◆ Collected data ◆
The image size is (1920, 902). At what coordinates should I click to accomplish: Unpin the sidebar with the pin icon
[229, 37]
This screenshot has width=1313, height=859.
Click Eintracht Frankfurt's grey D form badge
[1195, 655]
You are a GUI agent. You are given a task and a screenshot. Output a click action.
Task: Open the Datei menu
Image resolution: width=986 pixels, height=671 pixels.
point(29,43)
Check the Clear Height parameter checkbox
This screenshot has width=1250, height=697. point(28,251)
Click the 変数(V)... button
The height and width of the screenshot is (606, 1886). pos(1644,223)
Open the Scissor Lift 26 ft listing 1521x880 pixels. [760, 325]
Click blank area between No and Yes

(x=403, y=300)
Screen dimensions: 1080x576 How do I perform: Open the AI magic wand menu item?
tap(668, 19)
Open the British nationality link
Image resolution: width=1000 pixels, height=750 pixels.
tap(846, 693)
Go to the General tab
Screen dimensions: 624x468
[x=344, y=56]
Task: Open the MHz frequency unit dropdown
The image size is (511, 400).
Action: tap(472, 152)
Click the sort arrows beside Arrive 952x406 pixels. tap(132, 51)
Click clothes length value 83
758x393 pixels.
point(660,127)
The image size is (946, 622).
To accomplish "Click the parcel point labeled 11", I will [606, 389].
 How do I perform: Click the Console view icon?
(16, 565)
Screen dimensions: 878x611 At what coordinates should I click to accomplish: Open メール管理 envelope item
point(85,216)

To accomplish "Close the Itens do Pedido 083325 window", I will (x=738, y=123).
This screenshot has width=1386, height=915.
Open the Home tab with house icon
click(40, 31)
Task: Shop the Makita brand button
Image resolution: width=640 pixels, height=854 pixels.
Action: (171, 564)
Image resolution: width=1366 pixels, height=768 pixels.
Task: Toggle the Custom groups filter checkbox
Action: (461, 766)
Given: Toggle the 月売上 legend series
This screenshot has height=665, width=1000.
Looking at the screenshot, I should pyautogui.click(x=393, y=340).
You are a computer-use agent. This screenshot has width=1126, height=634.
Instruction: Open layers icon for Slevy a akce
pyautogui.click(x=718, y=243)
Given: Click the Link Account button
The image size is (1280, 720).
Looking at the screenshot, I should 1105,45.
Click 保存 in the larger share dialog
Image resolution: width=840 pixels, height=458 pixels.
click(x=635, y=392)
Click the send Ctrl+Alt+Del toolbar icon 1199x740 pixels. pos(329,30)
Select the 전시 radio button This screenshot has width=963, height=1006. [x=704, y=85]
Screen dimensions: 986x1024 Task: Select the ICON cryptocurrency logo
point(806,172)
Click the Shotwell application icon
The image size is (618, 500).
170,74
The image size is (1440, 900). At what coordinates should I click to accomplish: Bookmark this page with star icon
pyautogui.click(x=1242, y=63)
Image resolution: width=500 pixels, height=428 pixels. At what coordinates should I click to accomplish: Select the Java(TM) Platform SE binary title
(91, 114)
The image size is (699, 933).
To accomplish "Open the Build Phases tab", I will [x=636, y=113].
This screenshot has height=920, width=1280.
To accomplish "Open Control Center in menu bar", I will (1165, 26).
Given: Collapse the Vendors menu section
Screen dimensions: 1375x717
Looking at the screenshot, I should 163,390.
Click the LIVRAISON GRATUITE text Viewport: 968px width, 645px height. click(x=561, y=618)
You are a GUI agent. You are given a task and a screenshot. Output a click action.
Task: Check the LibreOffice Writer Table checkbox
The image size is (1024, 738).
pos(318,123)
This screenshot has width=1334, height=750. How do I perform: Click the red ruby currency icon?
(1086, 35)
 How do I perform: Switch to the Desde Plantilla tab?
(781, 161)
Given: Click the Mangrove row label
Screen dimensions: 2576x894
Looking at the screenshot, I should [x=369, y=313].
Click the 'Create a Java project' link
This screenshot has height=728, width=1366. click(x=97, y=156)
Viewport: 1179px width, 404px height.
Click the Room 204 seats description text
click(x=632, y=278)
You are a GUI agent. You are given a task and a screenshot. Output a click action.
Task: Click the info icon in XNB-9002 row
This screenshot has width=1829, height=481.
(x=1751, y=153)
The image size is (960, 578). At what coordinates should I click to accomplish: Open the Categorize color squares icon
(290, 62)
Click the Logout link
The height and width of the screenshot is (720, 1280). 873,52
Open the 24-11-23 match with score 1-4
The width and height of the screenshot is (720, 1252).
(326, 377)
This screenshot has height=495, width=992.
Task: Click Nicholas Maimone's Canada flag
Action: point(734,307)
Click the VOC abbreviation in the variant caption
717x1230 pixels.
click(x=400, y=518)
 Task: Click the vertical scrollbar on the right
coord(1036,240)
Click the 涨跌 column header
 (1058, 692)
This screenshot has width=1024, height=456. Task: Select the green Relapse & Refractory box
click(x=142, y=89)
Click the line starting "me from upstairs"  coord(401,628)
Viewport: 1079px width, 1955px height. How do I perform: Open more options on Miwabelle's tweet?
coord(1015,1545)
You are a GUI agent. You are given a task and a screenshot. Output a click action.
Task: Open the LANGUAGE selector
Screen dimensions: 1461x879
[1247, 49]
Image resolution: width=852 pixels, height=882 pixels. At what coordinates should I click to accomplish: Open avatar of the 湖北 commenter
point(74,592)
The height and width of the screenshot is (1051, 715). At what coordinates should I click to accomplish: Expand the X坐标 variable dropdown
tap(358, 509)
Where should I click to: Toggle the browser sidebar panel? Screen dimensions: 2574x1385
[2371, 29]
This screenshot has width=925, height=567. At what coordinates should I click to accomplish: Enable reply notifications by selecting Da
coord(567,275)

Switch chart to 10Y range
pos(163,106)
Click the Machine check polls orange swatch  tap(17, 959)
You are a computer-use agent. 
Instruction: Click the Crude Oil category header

◆ Instructions to follow ◆
Each record above should be transcribed exactly.

◆ Final answer ◆
The image size is (1920, 902). At what coordinates should I click to accomplish: Unpin the sidebar with the pin icon
[229, 37]
This screenshot has width=1313, height=859.
Click Eintracht Frankfurt's grey D form badge
[1195, 655]
You are a GUI agent. You are given a task and a screenshot. Output a click action.
Task: Open the Datei menu
Image resolution: width=986 pixels, height=671 pixels.
point(29,43)
Check the Clear Height parameter checkbox
This screenshot has width=1250, height=697. point(28,251)
Click the 変数(V)... button
The height and width of the screenshot is (606, 1886). pos(1644,223)
Open the Scissor Lift 26 ft listing 1521x880 pixels. [760, 325]
Click blank area between No and Yes

(x=403, y=300)
Screen dimensions: 1080x576 How do I perform: Open the AI magic wand menu item?
tap(668, 19)
Open the British nationality link
Image resolution: width=1000 pixels, height=750 pixels.
tap(846, 693)
Go to the General tab
Screen dimensions: 624x468
[x=344, y=56]
Task: Open the MHz frequency unit dropdown
The image size is (511, 400).
Action: tap(472, 152)
Click the sort arrows beside Arrive 952x406 pixels. tap(132, 51)
Click clothes length value 83
758x393 pixels.
point(660,127)
The image size is (946, 622).
To accomplish "Click the parcel point labeled 11", I will [606, 389].
 How do I perform: Click the Console view icon?
(16, 565)
Screen dimensions: 878x611 At what coordinates should I click to accomplish: Open メール管理 envelope item
point(85,216)

To accomplish "Close the Itens do Pedido 083325 window", I will (x=738, y=123).
This screenshot has width=1386, height=915.
Open the Home tab with house icon
click(40, 31)
Task: Shop the Makita brand button
Image resolution: width=640 pixels, height=854 pixels.
Action: (171, 564)
Image resolution: width=1366 pixels, height=768 pixels.
Task: Toggle the Custom groups filter checkbox
Action: (461, 766)
Given: Toggle the 月売上 legend series
This screenshot has height=665, width=1000.
Looking at the screenshot, I should pyautogui.click(x=393, y=340).
You are a computer-use agent. This screenshot has width=1126, height=634.
Instruction: Open layers icon for Slevy a akce
pyautogui.click(x=718, y=243)
Given: Click the Link Account button
The image size is (1280, 720).
Looking at the screenshot, I should 1105,45.
Click 保存 in the larger share dialog
Image resolution: width=840 pixels, height=458 pixels.
click(x=635, y=392)
Click the send Ctrl+Alt+Del toolbar icon 1199x740 pixels. pos(329,30)
Select the 전시 radio button This screenshot has width=963, height=1006. [x=704, y=85]
Screen dimensions: 986x1024 Task: Select the ICON cryptocurrency logo
point(806,172)
Click the Shotwell application icon
The image size is (618, 500).
170,74
The image size is (1440, 900). At what coordinates should I click to accomplish: Bookmark this page with star icon
pyautogui.click(x=1242, y=63)
Image resolution: width=500 pixels, height=428 pixels. At what coordinates should I click to accomplish: Select the Java(TM) Platform SE binary title
(91, 114)
The image size is (699, 933).
To accomplish "Open the Build Phases tab", I will [x=636, y=113].
This screenshot has height=920, width=1280.
To accomplish "Open Control Center in menu bar", I will (1165, 26).
Given: Collapse the Vendors menu section
Screen dimensions: 1375x717
Looking at the screenshot, I should 163,390.
Click the LIVRAISON GRATUITE text Viewport: 968px width, 645px height. click(x=561, y=618)
You are a GUI agent. You are given a task and a screenshot. Output a click action.
Task: Check the LibreOffice Writer Table checkbox
The image size is (1024, 738).
pos(318,123)
This screenshot has width=1334, height=750. How do I perform: Click the red ruby currency icon?
(1086, 35)
 How do I perform: Switch to the Desde Plantilla tab?
(781, 161)
Given: Click the Mangrove row label
Screen dimensions: 2576x894
Looking at the screenshot, I should [x=369, y=313].
Click the 'Create a Java project' link
This screenshot has height=728, width=1366. click(x=97, y=156)
Viewport: 1179px width, 404px height.
Click the Room 204 seats description text
click(x=632, y=278)
You are a GUI agent. You are given a task and a screenshot. Output a click action.
Task: Click the info icon in XNB-9002 row
This screenshot has width=1829, height=481.
(x=1751, y=153)
The image size is (960, 578). At what coordinates should I click to accomplish: Open the Categorize color squares icon
(290, 62)
Click the Logout link
The height and width of the screenshot is (720, 1280). 873,52
Open the 24-11-23 match with score 1-4
The width and height of the screenshot is (720, 1252).
(326, 377)
This screenshot has height=495, width=992.
Task: Click Nicholas Maimone's Canada flag
Action: point(734,307)
Click the VOC abbreviation in the variant caption
717x1230 pixels.
click(x=400, y=518)
 Task: Click the vertical scrollbar on the right
coord(1036,240)
Click the 涨跌 column header
 (1058, 692)
This screenshot has width=1024, height=456. Task: Select the green Relapse & Refractory box
click(x=142, y=89)
Click the line starting "me from upstairs"  coord(401,628)
Viewport: 1079px width, 1955px height. How do I perform: Open more options on Miwabelle's tweet?
coord(1015,1545)
You are a GUI agent. You are given a task and a screenshot. Output a click action.
Task: Open the LANGUAGE selector
Screen dimensions: 1461x879
[1247, 49]
Image resolution: width=852 pixels, height=882 pixels. At what coordinates should I click to accomplish: Open avatar of the 湖北 commenter
point(74,592)
The height and width of the screenshot is (1051, 715). At what coordinates should I click to accomplish: Expand the X坐标 variable dropdown
tap(358, 509)
Where should I click to: Toggle the browser sidebar panel? Screen dimensions: 2574x1385
[2371, 29]
This screenshot has width=925, height=567. At what coordinates should I click to accomplish: Enable reply notifications by selecting Da
coord(567,275)

Switch chart to 10Y range
pos(163,106)
Click the Machine check polls orange swatch  tap(17, 959)
You are a computer-use agent. 
Instruction: Click the Crude Oil category header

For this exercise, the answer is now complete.